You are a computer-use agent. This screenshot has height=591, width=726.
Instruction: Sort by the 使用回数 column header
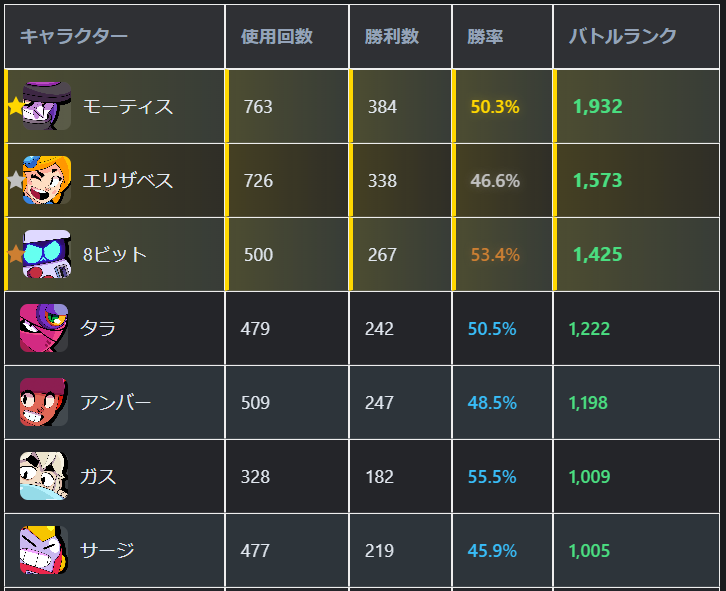pyautogui.click(x=277, y=36)
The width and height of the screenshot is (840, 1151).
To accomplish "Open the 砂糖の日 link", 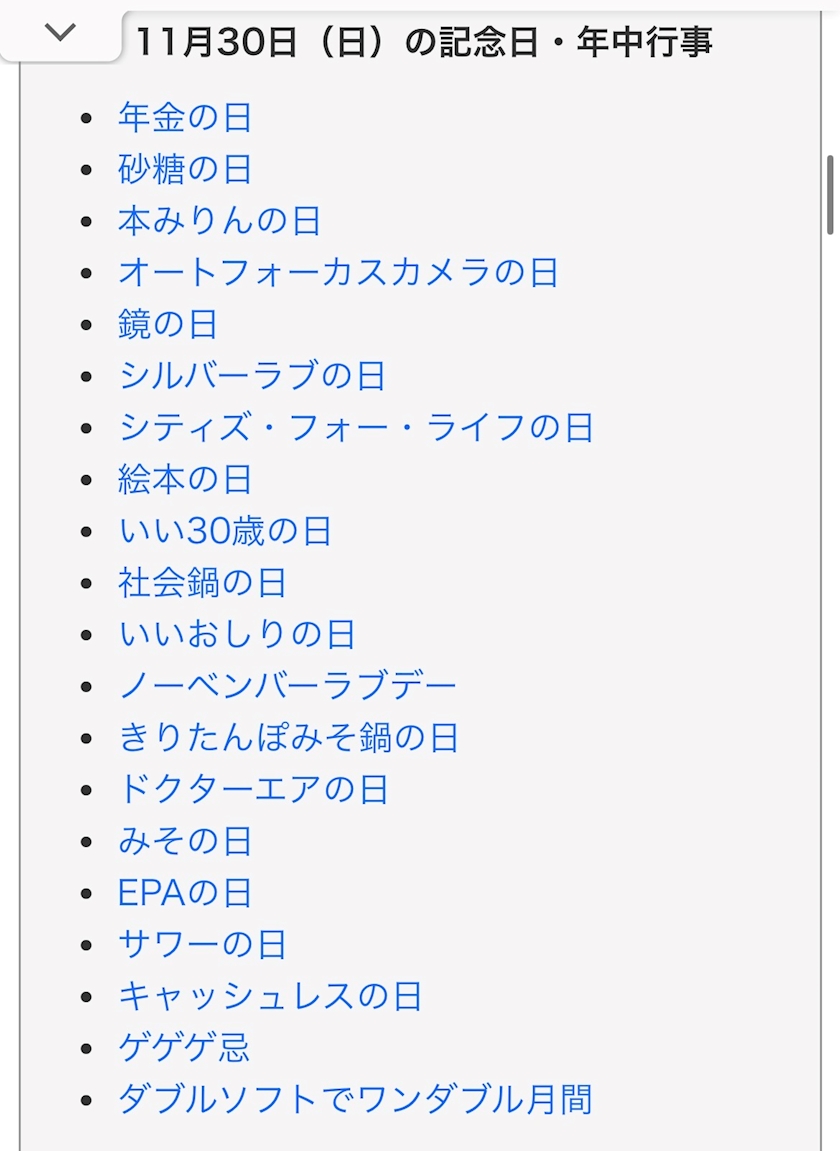I will (184, 170).
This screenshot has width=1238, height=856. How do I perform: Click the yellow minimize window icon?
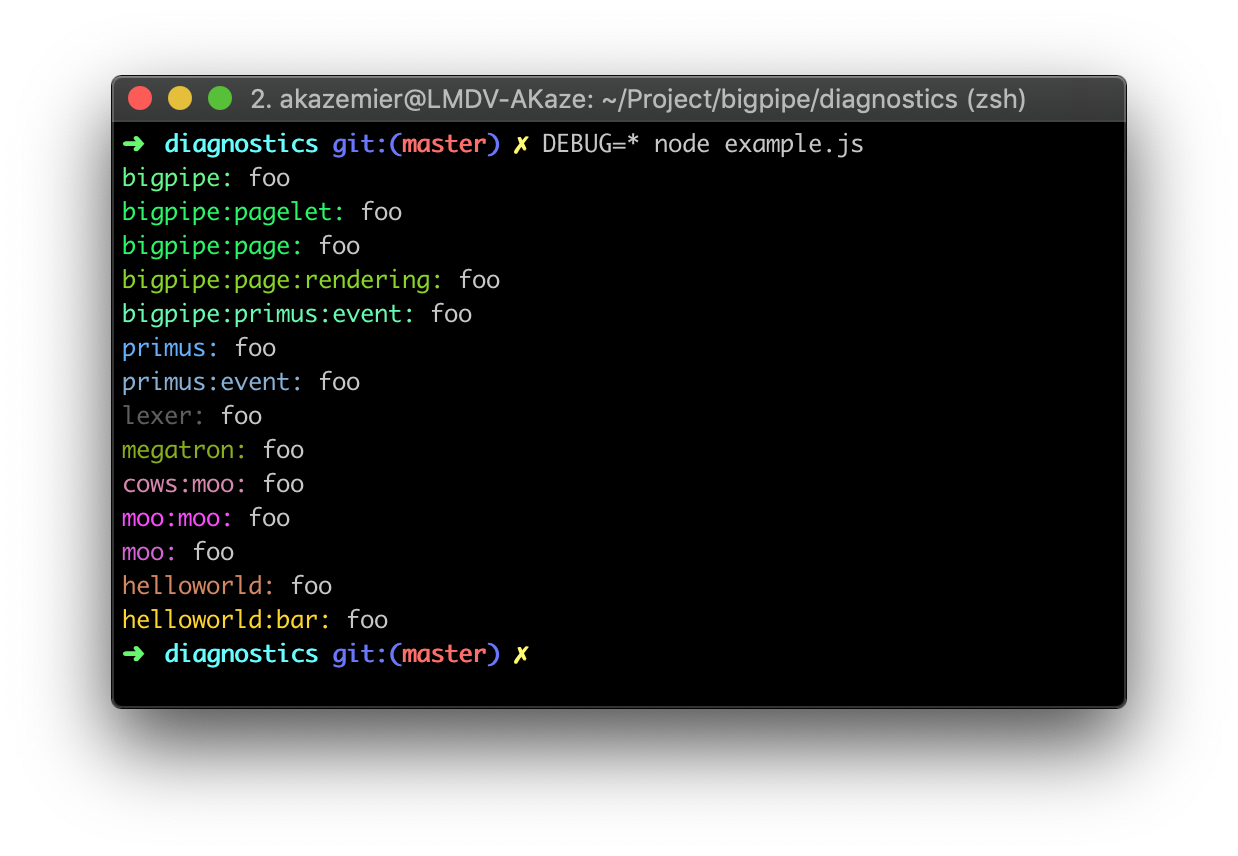[x=179, y=98]
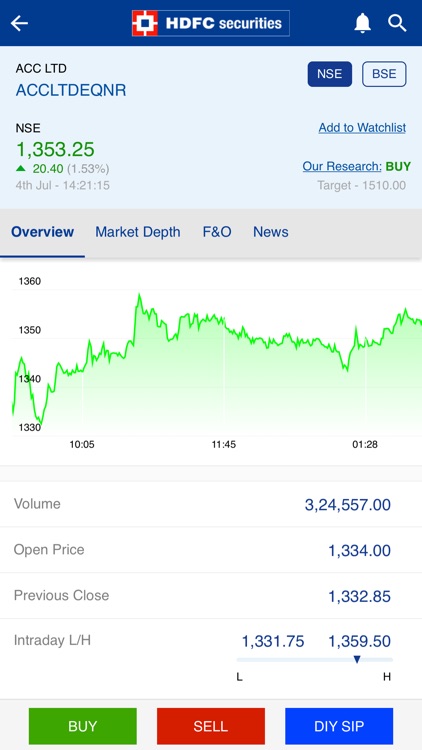
Task: Open the F&O tab
Action: 217,232
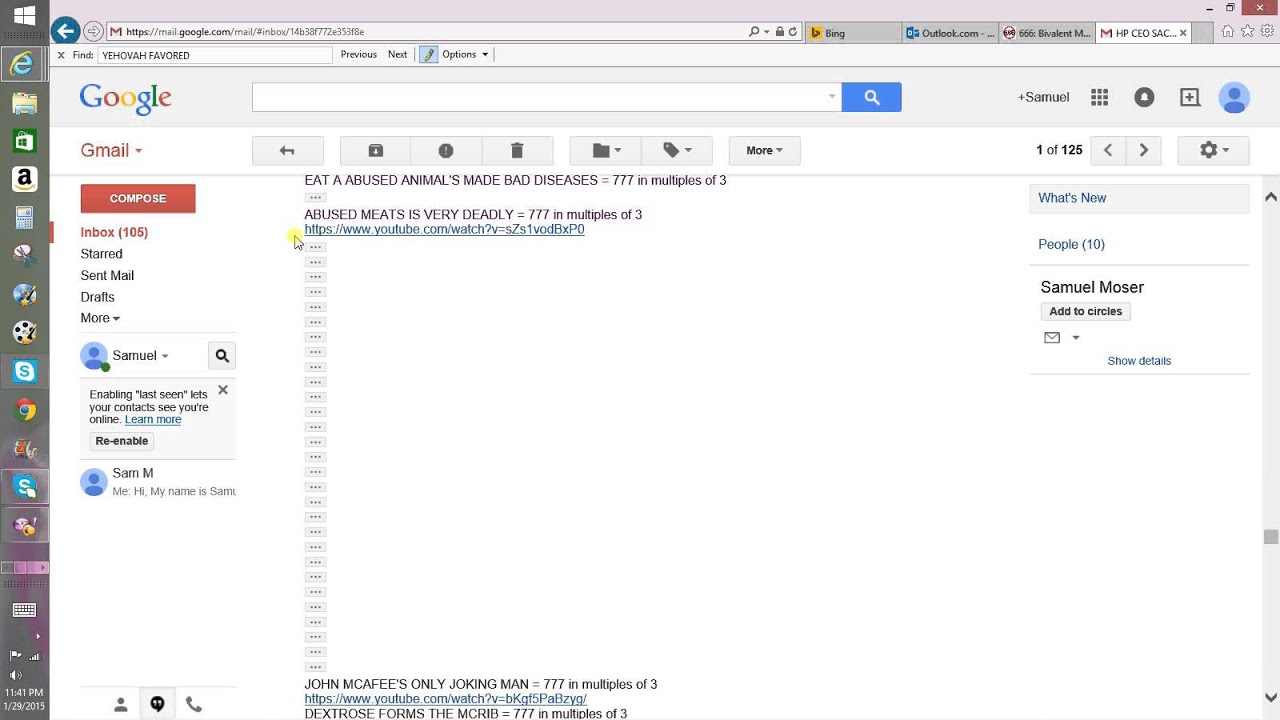The height and width of the screenshot is (720, 1280).
Task: Open the Labels tag dropdown
Action: 676,150
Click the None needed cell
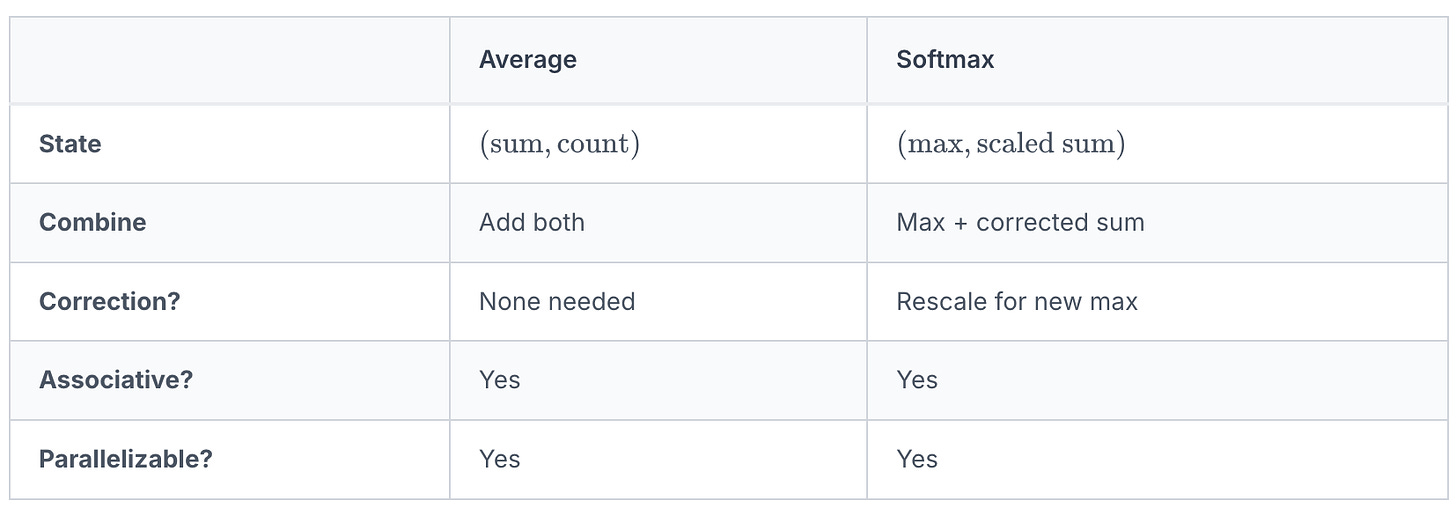Viewport: 1456px width, 509px height. click(x=556, y=301)
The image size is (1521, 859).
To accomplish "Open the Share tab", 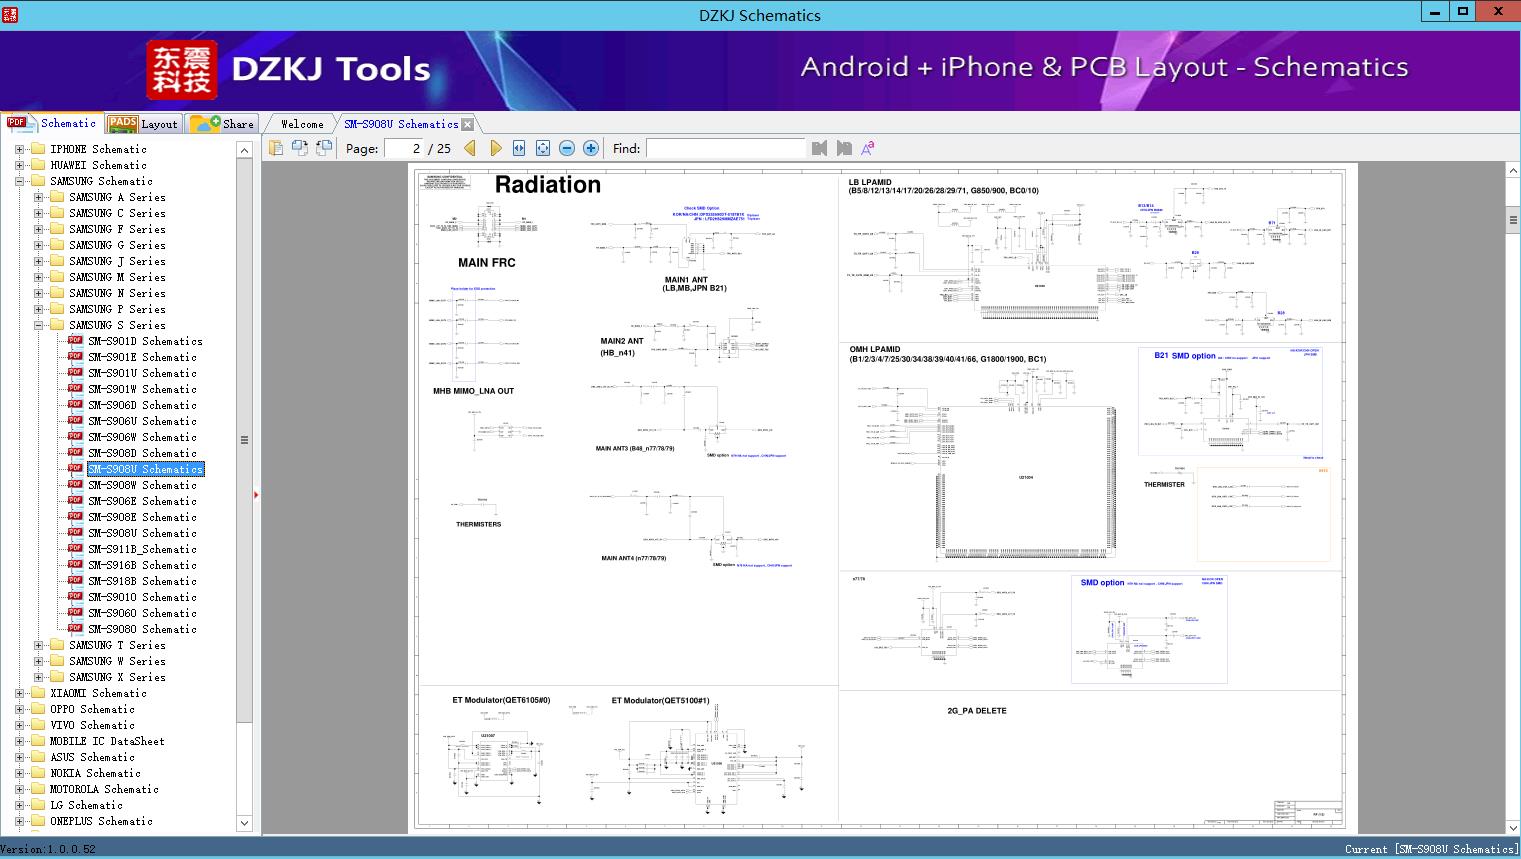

Task requirements:
Only the lines from the one that contains "Click the None needed cell" to the end of the records, inclusive, are to be quoted exactly, with pictures excluded.

Exercise solution:
Click the None needed cell
Viewport: 1456px width, 509px height. click(x=556, y=301)
The image size is (1521, 859).
To accomplish "Open the Share tab", 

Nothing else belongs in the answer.